Grimm: "No, no, you're not man enough, you're not man enough. I'll break you in half. Like a boy."

The video can be viewed on the NY1 site here, with additional reporting including Representative Grimm's subsequent statement.

Threats - - - or "true threats" - - - as a categorical exemption to protected speech is muddled, but most analysis does consider "imminence" as necessary, as in Hess v. Indiana (1973) where the Court found that the statements during a protest about 'taking the street' was directed at some indefinite future time.  Similarly in Virginia v. Black (2003), the Court found that cross-burning was not a sufficient threat, over an eloquent dissent by Justice Thomas.   The classic case of Brandenburg v. Ohio (1969) might also be invoked, although there should be little question that Grimm was engaging in advocacy.

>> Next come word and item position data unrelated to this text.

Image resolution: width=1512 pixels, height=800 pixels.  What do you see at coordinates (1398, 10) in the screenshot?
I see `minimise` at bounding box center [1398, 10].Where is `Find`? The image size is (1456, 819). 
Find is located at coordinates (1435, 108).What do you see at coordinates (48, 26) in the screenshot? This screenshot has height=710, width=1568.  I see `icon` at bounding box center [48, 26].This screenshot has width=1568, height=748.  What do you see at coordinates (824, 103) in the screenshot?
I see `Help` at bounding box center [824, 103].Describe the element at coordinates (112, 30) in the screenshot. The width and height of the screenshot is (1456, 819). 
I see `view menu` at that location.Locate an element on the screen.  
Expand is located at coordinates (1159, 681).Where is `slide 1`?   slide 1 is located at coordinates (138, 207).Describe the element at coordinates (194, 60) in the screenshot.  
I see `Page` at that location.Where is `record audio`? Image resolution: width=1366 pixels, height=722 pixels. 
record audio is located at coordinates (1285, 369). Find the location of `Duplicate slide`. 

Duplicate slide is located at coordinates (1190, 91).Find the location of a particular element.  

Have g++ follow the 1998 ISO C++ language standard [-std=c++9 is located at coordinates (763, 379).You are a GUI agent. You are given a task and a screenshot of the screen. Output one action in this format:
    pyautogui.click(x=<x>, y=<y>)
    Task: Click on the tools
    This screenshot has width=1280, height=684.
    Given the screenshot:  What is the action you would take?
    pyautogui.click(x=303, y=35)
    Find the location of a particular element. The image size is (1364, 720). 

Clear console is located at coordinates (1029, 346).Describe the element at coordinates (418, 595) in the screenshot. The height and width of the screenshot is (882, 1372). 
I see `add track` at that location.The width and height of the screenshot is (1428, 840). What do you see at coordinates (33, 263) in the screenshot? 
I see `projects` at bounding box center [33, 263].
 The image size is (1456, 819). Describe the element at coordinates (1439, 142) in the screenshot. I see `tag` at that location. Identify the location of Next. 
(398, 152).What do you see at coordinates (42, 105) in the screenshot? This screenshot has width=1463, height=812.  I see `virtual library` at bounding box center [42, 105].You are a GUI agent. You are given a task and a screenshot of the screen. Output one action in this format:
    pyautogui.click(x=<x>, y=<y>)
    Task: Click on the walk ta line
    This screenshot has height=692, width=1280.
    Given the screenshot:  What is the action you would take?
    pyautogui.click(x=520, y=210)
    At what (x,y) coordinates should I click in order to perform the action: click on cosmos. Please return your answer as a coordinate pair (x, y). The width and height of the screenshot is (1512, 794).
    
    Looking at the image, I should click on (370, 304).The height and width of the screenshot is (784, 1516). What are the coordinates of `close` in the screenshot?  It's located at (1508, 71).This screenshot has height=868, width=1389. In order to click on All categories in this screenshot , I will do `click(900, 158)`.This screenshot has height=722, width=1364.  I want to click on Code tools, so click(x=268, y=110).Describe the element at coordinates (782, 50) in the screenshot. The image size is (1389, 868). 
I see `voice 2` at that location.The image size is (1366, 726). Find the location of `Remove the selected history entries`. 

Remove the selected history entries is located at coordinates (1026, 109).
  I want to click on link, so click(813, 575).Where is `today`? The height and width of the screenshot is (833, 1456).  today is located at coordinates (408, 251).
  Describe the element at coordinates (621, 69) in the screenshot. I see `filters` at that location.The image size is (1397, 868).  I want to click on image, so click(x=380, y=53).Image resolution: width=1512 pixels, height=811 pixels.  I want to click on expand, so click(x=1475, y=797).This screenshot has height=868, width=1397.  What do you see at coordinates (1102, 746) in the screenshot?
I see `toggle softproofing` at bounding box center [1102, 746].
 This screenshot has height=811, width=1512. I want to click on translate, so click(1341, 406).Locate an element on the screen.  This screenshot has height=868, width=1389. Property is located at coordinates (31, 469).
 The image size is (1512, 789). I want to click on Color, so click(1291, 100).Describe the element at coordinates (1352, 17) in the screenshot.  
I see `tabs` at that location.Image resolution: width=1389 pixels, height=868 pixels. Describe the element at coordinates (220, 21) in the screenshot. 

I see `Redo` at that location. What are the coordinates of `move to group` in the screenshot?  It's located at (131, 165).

Similarly, Representative Grimm could argue he should be protected by the Speech and Debate Clause, Article I §6 cl. 1, providing that members of Congress shall be privileged from arrest "for any Speech or Debate in either House."  The Court in Gravel v. United States (1972) held that this applied to protect legislators when they were engaged in  integral part of the deliberative and communicative process of legislation - - - which would presumably not include an interview with a reporter.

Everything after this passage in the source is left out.